|
|
 |
 |
 |
 |
UNICODE input for CGI using C
Dear All, I'm trying to accept a multi-lingual string (UNICODE) in a form and am trying to parse it. What i am getting is %XX (which is a single byte, not 2 bytes). So, is the data getting lost? What format is it, if it is not getting lost. Thanx in advance, Punit.
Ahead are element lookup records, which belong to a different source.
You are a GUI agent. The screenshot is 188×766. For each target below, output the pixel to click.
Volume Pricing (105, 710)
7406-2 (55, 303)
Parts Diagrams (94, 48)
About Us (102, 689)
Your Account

In article <1180444998.814728.246@a26g2000pre.googlegroups.com>, <puneet.p.s @gmail.com> wrote: > I'm trying to accept a multi-lingual string (UNICODE) in a >form and am trying to parse it. What i am getting is %XX (which is a >single byte, not 2 bytes). So, is the data getting lost? What format >is it, if it is not getting lost. You should be getting 2 or more successive %XXs. HTML form data send using GET is part of the URL Non-ASCII characters are represented in UTF-8, then each byte of the UTF-8 sequence is encoded in hex as %XX. See http://www.ietf.org/rfc/rfc3986.txt http://www.ietf.org/rfc/rfc2279.txt For POST data, I can't find up-to-date documentation. The very old http://www.w3.org/TR/html4/interact/forms.html describes the application/x-www-form-urlencoded mime type, but it does not mention non-ASCII characters. I think you'll find that it uses the same method as GET, but it's possible that it might use the encoding specified by the HTTP charset declaration rather than UTF-8. You'll need to ask about that somewhere other than comp.lang.c. -- Richard -- "Consideration shall be given to the need for as many as 32 characters in some alphabets" - X3.4, 1963. |
 |
 |
 |
 |
|